Being able to manage unstructured text is no longer a “nice to have,” as companies and individual users alike have to deal with increasing amounts of unstructured text, work with it, and gain knowledge by interpreting it. Cirilab is a company that provides software products to search, retrieve, and categorize information from unstructured text sources. Read this interesting interview with Ron Carrière, chief executive officer (CEO) of Cirilab, and get his take on the role of Cirilab in the software industry and the company’s approach to the unstructured content management space.
I welcome your thoughts—leave a comment below, and I’ll respond as soon as I can.
Ron Carrière, CEO, Cirilab
Mr. Carrière’s career has included responsibilities as a professional engineer in senior positions at technical and management levels in public and private organizations. He has extensive hands-on experience in hi-tech start-up companies. He was founding CEO of ACDS Graphic Systems Inc. from 1983 to 1988, where he led a multimillion dollar Initial Public Offering (IPO) and stewarded ACDS software to revenue in excess of $20 million (USD) before his departure. In 1990, he founded Nucor Hyper Technologies Inc. and in 1995 Le Centre International de Recherche en Infographie, and was chairman of both organizations. In 2001, he co-founded what would become Cirilab Inc., where he currently serves as president and CEO.
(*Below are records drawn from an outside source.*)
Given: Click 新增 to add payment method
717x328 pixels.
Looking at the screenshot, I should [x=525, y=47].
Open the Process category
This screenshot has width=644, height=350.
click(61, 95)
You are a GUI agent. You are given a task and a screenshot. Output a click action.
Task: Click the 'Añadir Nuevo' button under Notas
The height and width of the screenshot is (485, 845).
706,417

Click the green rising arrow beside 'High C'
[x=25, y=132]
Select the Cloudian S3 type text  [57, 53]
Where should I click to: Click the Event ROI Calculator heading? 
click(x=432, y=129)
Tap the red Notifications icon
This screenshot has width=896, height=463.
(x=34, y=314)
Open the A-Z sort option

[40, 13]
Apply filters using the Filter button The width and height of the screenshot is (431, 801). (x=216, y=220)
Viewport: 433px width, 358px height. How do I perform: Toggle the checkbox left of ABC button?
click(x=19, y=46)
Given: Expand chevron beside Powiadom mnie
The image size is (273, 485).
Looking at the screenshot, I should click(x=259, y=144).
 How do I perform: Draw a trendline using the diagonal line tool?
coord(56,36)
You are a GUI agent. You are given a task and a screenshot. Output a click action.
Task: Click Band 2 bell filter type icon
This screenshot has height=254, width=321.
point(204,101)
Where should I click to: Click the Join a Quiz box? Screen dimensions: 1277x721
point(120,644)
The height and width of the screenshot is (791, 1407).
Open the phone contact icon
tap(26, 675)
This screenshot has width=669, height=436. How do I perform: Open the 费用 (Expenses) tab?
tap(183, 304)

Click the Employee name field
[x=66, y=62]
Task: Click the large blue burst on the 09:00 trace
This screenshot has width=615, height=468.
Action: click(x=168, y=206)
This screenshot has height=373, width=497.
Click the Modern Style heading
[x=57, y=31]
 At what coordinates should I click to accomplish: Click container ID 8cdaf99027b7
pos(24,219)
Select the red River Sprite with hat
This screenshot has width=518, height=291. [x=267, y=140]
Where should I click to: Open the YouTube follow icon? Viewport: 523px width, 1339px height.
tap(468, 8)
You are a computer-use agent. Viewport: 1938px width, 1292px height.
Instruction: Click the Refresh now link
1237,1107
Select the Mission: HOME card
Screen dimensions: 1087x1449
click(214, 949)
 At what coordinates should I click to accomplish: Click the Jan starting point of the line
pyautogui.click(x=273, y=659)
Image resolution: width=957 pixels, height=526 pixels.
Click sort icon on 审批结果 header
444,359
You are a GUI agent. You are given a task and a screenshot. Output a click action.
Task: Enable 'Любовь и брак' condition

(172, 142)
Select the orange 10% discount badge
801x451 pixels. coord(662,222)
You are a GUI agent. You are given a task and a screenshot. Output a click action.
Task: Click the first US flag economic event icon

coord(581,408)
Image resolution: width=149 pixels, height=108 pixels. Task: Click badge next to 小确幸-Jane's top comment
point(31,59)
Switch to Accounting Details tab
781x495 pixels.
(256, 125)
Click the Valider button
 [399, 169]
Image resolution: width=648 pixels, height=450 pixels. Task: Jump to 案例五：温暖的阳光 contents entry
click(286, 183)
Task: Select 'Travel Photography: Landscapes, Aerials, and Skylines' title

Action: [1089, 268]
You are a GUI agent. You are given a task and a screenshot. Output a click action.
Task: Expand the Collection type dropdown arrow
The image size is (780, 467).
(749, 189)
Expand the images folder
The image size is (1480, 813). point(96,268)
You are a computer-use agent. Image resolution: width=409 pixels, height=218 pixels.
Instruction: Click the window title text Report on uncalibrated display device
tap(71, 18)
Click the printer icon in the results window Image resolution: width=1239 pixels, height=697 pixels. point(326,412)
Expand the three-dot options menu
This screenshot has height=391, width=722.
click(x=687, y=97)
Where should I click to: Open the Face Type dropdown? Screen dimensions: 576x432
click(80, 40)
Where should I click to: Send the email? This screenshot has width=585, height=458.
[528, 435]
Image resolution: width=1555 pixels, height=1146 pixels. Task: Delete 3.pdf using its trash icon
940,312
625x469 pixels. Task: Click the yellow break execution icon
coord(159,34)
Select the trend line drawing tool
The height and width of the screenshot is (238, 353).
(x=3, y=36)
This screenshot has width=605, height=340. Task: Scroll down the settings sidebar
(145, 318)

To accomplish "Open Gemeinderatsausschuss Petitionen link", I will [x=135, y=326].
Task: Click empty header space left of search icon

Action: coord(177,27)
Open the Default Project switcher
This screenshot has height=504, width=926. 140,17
Hello Mr. Carrière. Could you tell us about your experience working with unstructured data?
RC. Working as a geodetic engineer from 1973 to 1978, participated in converting an inertial navigation platform (off a cruise missile) to an inertial survey platform, a huge real-time data crunching machine.
From 1978 to 1983, I tackled an internet service provider (ISP) and global positioning system (GPS) for the first private firm to use GPS, and retrieved massive amounts of data to determine an object’s exact position.
From 1983 to 1989, I served as CEO of a geographic information system (GIS) and computer-aided design (CAD) software company, where there were many complex indexing systems involved, but with a group of 70 programmers, I solved major data management issues for utilities and government clients.
From 1990 to 1997, I worked on satellite imagery processing and sonar pattern recognition of massive unstructured data containing intelligence. I was able to find that intelligence and develop a Semantic Intelligence (SI) Engine.
I then gathered several data scientists to develop our Knowledge Generation Engine to be applied to text—the most underrated unstructured piece of data in all our databases. I partnered with Mark Hurst, chief technology officer (CTO) of Cirilab, who has a background in science and artificial intelligence. Mark is currently focused on text analytics; associative, contextual, and analogical modeling; collaborative analysis; and organization and discovery.
What do you think triggers the need for the management and analysis of unstructured data?
Enterprise wise (risk management) for governance and the belief that analyzing will help, though there is very little return on investment (ROI) and the analysis is associated with huge expenses.
For a consumer, therein lies the “knowledge nugget.” The question is, “How do I find it?” After searching, the consumer expects and deserves to find some information that is of relevance.
What does Cirilab offer for people that need to handle unstructured data?
We have a series of products (semantic tools) and services that provide a means for a “self-describing source,” a Knowledge signature (Ksig) of a document, or a Knowledge map (Kmap) of several documents. These tools allow you to get to a level where you can garner “meta-knowledge,” and be able to carry out knowledge management. You can then process that meta-knowledge to achieve “meta-cognition” and build an intelligence infrastructure. (Don’t worry, I come down to earth in the next few questions.)
What is the difference in focus between your consumer and enterprise products?
For a consumer, the focus is to save time, assist him or her in managing a knowledge base, and filling in the knowledge gaps. For an enterprise, it comes down to benefiting from those individuals using the system. There is a focus on the value of a “corporate memory” garnered from analyzing a knowledge base. The goal is to make use of collaborative efforts (Kmap of blog posts, chats, e-mail, documents, etc.) to facilitate access to knowledge within minutes, and then to save and share that knowledge.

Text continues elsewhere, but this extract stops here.